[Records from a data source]
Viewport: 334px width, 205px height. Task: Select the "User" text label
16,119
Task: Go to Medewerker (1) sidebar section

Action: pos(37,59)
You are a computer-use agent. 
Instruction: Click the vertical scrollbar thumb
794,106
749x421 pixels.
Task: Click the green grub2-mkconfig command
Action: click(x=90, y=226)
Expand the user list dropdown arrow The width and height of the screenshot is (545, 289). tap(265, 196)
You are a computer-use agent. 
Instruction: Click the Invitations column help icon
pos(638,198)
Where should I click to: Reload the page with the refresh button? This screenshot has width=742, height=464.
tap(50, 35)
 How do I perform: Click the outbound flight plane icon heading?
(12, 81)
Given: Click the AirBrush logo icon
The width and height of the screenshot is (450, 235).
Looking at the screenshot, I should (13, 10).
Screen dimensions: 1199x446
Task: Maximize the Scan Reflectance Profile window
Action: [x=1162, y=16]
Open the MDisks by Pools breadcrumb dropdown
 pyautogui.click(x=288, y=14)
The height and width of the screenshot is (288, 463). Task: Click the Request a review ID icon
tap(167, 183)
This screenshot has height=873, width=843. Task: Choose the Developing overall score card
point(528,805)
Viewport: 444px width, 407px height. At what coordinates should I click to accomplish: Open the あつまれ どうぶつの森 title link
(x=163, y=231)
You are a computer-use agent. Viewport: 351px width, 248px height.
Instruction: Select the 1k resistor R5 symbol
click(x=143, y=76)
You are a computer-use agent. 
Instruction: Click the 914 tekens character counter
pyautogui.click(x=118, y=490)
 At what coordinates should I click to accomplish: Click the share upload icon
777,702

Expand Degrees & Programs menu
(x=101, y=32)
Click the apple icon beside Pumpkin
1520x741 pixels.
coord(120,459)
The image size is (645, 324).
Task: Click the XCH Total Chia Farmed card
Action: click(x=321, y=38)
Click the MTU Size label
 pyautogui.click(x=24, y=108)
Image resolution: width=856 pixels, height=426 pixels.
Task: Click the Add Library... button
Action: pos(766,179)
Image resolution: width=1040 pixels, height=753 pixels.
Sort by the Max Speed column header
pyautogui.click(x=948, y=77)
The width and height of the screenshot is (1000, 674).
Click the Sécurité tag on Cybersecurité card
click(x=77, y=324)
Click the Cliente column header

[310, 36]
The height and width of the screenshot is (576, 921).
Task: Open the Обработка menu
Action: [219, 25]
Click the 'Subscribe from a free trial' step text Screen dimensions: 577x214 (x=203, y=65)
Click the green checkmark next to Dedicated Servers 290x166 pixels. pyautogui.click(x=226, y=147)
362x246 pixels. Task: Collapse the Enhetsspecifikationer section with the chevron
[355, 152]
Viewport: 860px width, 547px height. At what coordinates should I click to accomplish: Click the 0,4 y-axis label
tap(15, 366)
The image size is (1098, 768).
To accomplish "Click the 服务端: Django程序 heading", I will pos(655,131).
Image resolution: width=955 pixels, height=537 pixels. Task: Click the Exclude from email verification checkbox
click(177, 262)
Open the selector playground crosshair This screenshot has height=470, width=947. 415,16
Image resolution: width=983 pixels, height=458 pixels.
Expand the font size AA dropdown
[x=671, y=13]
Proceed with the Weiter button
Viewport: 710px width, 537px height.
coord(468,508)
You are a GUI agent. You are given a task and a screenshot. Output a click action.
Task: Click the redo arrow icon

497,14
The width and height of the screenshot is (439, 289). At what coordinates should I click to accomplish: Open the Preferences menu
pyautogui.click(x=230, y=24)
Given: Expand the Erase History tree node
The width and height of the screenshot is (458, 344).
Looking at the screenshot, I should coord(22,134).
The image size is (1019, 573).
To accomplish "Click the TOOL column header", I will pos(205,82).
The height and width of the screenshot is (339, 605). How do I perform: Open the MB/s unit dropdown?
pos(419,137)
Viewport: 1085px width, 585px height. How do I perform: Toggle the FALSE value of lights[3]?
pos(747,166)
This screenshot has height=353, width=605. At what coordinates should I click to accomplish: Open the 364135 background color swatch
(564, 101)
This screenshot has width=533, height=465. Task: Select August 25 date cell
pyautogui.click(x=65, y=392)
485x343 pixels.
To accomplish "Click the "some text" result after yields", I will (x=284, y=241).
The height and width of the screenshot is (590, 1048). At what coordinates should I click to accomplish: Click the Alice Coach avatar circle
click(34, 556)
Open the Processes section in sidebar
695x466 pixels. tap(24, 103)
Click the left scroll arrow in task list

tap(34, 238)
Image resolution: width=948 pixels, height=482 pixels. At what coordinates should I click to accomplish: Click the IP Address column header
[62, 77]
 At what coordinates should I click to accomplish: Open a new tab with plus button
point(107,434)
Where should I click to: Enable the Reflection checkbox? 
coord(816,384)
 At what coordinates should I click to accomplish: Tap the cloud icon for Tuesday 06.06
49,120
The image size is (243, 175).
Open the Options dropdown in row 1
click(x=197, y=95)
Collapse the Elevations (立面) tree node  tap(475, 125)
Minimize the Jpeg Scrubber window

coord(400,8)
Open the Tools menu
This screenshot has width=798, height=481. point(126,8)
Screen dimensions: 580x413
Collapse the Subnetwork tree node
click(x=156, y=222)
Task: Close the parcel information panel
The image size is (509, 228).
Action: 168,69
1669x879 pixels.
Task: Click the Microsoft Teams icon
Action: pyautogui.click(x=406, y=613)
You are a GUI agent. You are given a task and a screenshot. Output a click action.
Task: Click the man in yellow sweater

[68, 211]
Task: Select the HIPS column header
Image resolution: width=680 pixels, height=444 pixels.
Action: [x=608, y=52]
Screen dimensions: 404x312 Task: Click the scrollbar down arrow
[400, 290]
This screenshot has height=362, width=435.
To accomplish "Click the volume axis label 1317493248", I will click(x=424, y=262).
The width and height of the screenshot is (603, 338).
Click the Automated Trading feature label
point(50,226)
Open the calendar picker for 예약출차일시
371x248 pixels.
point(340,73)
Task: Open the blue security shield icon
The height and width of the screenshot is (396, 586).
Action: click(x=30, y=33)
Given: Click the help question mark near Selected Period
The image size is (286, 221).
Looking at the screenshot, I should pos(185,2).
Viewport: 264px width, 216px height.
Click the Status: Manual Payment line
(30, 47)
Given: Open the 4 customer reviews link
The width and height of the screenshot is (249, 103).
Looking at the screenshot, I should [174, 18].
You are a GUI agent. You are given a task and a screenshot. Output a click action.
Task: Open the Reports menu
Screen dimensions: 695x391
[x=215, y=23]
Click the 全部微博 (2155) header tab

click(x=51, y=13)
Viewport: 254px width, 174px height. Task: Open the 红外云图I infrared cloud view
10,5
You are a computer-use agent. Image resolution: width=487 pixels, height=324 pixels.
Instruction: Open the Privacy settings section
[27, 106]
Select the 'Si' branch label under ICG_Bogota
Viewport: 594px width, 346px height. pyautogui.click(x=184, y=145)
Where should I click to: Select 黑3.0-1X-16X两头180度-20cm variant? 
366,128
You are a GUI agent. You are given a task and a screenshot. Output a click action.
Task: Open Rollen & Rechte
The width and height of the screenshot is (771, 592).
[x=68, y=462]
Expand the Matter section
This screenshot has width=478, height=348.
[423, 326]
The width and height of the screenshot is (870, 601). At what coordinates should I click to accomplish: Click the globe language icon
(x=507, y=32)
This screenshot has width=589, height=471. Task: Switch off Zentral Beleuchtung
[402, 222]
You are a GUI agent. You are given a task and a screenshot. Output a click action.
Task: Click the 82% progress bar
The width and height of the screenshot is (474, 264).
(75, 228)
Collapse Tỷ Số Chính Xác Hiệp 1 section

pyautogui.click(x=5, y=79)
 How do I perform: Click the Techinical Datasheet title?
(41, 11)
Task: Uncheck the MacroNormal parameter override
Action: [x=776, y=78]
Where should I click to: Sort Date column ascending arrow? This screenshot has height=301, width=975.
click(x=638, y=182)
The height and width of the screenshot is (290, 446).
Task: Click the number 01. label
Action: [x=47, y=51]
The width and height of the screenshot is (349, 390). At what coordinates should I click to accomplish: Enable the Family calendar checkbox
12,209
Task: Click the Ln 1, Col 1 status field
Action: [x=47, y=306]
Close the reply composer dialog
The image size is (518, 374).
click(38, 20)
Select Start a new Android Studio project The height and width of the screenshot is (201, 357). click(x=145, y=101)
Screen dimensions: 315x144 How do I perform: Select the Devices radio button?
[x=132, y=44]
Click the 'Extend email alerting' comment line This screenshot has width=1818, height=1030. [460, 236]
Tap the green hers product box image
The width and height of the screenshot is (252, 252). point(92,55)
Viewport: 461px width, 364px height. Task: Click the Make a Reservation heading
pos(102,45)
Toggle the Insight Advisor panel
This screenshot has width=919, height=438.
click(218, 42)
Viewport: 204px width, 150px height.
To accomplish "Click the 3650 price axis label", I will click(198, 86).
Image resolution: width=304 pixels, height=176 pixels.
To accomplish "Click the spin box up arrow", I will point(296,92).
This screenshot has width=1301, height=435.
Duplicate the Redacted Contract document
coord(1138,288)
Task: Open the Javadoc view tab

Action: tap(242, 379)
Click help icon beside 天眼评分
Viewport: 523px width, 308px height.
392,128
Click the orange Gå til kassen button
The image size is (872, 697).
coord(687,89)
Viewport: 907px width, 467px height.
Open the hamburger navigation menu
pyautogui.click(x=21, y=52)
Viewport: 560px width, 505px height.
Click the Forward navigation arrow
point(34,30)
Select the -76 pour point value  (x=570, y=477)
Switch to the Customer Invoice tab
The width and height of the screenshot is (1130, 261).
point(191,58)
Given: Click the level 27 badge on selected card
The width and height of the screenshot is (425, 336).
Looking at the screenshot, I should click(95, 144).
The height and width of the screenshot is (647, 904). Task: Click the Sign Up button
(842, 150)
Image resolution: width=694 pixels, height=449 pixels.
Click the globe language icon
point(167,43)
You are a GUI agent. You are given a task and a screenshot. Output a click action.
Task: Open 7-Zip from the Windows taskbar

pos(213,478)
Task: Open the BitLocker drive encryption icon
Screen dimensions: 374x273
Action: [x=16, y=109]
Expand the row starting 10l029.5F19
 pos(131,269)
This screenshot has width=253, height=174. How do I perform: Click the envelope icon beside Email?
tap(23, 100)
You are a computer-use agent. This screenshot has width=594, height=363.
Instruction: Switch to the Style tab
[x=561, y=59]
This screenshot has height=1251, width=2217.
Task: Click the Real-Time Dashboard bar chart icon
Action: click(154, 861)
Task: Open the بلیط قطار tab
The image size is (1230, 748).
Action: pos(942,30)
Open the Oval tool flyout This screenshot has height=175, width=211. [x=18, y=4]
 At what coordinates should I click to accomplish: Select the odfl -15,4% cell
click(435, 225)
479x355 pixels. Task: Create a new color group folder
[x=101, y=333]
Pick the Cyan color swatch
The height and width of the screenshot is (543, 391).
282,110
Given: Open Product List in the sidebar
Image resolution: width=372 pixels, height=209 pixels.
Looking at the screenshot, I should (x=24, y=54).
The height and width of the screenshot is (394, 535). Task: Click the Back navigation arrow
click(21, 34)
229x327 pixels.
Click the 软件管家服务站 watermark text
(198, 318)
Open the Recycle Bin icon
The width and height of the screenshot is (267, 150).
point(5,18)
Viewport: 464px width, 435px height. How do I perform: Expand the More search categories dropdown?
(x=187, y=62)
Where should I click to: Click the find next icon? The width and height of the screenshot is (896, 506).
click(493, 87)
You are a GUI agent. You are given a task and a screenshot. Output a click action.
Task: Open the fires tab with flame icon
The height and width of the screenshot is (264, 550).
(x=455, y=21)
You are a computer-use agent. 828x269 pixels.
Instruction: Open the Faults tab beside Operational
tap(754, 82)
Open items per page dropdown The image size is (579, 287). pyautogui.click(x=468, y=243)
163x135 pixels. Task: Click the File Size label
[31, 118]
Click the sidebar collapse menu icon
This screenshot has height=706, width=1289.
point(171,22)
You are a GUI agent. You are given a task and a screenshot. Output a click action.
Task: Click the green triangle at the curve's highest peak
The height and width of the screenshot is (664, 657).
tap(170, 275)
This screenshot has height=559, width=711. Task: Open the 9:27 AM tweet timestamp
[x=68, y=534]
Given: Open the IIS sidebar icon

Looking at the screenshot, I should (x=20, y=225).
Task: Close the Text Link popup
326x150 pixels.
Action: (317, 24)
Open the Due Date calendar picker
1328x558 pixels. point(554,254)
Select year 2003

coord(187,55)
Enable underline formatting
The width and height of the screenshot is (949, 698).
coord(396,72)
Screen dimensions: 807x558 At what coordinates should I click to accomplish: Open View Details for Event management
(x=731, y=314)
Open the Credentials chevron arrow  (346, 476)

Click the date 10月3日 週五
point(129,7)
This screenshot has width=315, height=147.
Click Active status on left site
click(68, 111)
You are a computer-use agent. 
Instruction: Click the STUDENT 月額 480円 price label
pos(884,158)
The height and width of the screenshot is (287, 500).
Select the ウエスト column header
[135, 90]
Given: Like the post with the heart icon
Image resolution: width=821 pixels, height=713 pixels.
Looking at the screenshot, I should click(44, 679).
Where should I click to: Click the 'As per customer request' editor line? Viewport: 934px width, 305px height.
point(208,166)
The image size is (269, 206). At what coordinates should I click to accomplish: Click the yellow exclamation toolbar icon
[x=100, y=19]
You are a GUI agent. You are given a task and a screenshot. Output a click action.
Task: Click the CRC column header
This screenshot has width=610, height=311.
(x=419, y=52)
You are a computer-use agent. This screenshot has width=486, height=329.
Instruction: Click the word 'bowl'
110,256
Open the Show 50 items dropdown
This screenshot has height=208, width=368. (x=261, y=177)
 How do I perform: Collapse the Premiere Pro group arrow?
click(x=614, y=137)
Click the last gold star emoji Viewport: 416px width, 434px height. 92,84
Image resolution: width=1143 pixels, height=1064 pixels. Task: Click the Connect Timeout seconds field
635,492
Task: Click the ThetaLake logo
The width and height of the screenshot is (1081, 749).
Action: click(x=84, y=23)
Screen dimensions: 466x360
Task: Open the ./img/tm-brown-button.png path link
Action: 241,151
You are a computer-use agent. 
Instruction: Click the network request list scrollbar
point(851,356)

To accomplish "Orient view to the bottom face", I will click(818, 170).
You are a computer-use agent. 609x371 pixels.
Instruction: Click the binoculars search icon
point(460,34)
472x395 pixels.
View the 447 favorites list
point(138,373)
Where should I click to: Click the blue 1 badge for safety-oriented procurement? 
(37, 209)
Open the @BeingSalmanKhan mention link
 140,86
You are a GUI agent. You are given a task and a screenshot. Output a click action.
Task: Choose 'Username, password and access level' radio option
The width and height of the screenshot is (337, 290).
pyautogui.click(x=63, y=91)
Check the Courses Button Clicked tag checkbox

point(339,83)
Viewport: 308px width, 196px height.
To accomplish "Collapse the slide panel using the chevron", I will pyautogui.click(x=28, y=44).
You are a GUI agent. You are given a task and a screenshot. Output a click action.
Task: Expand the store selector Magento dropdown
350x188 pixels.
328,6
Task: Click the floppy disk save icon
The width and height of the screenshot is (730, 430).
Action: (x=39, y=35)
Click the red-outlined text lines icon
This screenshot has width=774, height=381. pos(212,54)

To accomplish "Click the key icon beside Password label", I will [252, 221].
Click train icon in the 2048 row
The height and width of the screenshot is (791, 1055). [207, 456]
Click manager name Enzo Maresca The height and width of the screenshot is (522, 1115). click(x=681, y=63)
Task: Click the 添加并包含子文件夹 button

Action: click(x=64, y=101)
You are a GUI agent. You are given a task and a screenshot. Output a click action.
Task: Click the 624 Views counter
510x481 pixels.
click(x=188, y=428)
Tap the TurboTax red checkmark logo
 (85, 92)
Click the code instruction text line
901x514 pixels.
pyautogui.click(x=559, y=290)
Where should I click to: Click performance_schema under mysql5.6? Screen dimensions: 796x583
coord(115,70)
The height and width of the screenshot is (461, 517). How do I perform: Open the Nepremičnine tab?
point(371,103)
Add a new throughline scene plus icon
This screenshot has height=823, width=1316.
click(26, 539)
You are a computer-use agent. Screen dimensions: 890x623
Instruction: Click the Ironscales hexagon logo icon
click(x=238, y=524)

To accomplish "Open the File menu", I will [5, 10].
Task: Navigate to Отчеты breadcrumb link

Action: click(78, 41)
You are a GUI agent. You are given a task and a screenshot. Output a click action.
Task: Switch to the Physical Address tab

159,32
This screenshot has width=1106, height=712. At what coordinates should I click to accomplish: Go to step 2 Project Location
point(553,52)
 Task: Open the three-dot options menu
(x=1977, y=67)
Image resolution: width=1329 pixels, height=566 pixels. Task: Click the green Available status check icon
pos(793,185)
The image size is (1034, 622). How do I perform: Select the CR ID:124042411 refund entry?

• _INSTRUCTIONS TO FOLLOW_: Each line of the data that holds "level" should be reported.

• _ANSWER SPACE_:
Given: Click the level 27 badge on selected card
Task: Choose 'Username, password and access level' radio option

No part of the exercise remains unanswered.